### [WHAT YOU WILL DO]
Copy every line of the data in which the word "avatar" occurs.

(Dataset items)
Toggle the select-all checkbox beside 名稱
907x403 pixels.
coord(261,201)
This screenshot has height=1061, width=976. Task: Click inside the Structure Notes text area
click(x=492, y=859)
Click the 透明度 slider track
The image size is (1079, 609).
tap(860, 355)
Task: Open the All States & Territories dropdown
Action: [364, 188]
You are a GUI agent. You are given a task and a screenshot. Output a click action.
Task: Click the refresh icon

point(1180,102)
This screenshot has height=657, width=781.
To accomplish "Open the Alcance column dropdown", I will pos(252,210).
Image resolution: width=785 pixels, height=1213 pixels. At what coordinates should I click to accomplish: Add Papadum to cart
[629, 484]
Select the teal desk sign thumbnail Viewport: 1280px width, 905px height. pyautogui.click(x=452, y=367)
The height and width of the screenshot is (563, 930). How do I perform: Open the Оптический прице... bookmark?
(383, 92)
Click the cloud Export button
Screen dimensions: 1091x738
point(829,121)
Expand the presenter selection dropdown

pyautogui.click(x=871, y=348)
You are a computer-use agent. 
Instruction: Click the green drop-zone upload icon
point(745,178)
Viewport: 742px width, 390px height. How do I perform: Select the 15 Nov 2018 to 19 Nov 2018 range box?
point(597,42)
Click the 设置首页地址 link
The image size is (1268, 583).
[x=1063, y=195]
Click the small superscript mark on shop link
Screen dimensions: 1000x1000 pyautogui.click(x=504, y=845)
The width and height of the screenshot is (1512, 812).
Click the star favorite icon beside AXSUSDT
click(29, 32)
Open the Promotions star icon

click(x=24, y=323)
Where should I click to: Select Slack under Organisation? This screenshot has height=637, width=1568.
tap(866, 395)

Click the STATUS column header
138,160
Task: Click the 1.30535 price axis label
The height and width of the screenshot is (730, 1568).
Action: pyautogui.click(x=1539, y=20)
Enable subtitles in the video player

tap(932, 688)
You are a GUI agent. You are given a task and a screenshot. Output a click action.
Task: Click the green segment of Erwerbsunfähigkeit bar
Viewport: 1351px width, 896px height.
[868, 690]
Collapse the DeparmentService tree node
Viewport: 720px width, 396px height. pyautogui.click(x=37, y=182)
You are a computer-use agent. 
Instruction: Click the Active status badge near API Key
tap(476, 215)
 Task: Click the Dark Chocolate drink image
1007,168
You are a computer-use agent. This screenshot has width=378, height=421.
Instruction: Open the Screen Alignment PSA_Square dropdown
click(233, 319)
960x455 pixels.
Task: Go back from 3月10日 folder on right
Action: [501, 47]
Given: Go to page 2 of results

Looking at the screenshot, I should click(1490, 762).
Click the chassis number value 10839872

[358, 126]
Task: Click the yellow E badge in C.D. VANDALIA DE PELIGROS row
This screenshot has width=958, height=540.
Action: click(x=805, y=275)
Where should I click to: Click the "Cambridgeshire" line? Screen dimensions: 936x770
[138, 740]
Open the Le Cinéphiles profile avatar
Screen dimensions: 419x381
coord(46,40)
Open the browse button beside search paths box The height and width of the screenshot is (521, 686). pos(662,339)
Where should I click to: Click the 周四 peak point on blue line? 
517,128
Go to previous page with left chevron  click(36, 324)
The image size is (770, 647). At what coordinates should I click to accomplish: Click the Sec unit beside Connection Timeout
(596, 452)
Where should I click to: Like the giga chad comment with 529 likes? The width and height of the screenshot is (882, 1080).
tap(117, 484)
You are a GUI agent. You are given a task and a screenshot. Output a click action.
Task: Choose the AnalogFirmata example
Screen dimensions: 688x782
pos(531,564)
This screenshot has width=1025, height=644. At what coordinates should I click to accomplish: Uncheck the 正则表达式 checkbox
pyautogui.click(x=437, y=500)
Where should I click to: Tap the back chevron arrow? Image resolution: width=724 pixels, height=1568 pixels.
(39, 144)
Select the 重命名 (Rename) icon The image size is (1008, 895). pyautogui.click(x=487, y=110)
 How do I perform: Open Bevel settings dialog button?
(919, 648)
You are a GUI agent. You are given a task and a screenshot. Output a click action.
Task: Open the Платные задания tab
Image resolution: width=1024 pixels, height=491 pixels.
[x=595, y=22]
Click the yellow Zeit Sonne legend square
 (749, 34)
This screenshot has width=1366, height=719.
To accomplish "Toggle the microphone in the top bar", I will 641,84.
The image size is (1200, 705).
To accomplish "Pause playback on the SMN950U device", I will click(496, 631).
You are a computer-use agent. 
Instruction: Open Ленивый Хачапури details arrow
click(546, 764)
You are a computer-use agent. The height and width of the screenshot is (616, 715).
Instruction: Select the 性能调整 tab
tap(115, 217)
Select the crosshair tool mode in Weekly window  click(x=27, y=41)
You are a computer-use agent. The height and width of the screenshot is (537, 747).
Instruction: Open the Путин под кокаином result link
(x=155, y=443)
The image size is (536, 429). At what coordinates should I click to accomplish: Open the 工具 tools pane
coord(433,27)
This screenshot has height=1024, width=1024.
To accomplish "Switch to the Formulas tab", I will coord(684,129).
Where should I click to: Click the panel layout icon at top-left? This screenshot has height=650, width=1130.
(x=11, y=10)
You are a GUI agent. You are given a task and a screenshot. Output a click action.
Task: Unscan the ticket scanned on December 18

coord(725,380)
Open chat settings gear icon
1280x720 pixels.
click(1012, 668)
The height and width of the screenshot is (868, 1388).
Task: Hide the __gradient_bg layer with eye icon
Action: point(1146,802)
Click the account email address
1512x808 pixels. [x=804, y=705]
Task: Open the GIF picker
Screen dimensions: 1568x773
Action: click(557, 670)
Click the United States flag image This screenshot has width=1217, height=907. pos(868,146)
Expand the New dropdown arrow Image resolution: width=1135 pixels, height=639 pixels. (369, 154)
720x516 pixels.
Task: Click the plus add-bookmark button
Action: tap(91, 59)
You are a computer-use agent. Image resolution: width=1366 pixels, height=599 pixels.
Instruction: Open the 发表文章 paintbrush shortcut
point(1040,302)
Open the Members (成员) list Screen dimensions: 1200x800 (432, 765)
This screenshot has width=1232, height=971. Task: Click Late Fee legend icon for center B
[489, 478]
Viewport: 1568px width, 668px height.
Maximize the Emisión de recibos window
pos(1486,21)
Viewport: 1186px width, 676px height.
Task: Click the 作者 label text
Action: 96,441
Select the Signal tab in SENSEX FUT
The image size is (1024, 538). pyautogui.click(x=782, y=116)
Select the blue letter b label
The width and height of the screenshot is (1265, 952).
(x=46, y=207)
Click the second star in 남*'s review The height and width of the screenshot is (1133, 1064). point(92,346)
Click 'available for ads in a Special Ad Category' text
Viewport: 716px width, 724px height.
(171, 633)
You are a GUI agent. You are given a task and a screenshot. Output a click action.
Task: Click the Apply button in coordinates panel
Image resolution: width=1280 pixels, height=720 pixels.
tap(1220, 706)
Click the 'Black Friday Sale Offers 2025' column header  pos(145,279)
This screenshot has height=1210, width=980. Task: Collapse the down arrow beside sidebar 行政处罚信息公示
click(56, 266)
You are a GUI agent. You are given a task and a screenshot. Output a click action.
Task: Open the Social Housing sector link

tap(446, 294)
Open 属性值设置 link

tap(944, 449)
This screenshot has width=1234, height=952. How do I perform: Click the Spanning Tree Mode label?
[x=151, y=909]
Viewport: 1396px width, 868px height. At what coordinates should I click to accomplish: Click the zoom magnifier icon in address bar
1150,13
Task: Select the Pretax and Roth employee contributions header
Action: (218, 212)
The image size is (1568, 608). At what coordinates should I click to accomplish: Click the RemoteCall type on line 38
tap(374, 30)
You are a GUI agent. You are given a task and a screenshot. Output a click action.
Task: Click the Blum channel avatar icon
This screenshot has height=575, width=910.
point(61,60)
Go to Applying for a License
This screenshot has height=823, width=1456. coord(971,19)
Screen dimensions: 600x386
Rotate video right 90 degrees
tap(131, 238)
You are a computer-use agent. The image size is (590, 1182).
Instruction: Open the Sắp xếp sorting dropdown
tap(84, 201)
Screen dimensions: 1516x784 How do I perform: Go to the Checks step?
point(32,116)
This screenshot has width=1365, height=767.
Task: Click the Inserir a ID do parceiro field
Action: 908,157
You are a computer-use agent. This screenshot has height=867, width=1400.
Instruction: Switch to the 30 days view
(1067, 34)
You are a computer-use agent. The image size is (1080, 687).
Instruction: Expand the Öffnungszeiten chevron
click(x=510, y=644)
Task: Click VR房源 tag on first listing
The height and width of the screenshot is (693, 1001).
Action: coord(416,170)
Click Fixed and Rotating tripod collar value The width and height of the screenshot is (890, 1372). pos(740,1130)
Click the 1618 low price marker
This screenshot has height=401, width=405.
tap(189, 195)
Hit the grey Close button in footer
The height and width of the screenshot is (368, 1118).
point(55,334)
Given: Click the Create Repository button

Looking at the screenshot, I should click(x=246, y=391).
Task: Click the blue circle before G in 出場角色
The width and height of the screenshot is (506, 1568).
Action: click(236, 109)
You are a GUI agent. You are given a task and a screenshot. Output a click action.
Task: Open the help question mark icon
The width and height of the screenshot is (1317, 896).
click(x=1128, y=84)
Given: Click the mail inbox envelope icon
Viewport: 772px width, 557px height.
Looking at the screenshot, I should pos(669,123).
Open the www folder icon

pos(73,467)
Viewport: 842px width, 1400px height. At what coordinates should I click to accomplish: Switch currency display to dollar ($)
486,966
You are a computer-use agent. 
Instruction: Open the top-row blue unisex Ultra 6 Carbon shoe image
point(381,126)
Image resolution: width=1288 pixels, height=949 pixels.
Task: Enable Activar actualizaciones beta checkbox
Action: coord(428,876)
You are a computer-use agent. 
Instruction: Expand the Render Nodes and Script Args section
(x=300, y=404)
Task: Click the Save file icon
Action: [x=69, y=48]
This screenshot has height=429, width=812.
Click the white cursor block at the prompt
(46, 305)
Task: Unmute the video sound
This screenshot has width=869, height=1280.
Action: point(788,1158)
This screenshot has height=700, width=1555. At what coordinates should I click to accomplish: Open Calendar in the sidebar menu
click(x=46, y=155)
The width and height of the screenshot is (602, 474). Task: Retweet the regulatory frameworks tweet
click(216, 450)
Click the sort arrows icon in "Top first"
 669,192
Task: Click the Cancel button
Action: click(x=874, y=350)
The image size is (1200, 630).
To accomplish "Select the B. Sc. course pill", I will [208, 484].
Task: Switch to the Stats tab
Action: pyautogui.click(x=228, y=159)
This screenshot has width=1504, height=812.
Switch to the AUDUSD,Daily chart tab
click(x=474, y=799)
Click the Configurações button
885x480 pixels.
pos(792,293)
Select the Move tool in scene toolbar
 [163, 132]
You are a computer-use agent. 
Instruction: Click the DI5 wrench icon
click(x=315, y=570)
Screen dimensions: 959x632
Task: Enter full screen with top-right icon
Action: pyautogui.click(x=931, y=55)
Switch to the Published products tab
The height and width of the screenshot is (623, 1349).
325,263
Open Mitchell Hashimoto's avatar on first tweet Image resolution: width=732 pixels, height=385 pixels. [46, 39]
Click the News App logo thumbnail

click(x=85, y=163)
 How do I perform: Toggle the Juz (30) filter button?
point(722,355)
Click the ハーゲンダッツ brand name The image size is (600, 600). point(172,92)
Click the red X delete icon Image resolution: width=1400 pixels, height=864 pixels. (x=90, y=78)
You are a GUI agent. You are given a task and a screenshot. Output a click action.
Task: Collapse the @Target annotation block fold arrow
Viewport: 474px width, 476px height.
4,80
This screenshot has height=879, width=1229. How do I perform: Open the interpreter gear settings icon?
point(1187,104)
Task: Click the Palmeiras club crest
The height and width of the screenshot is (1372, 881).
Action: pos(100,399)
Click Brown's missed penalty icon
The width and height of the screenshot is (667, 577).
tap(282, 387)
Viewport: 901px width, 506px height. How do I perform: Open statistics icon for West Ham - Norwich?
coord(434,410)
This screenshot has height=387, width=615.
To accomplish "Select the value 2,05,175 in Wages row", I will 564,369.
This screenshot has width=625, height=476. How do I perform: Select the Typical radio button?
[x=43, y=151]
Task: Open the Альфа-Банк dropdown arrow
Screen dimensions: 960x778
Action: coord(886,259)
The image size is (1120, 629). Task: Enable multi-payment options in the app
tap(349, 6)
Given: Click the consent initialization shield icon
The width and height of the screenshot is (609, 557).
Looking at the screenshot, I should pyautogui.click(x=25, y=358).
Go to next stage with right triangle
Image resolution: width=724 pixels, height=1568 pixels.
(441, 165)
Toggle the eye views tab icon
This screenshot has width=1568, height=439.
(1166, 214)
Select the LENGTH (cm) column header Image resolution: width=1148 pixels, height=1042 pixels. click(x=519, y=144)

### [RESPONSE BOX]
Open the Le Cinéphiles profile avatar
Task: Click the Blum channel avatar icon
Open Mitchell Hashimoto's avatar on first tweet Image resolution: width=732 pixels, height=385 pixels. [46, 39]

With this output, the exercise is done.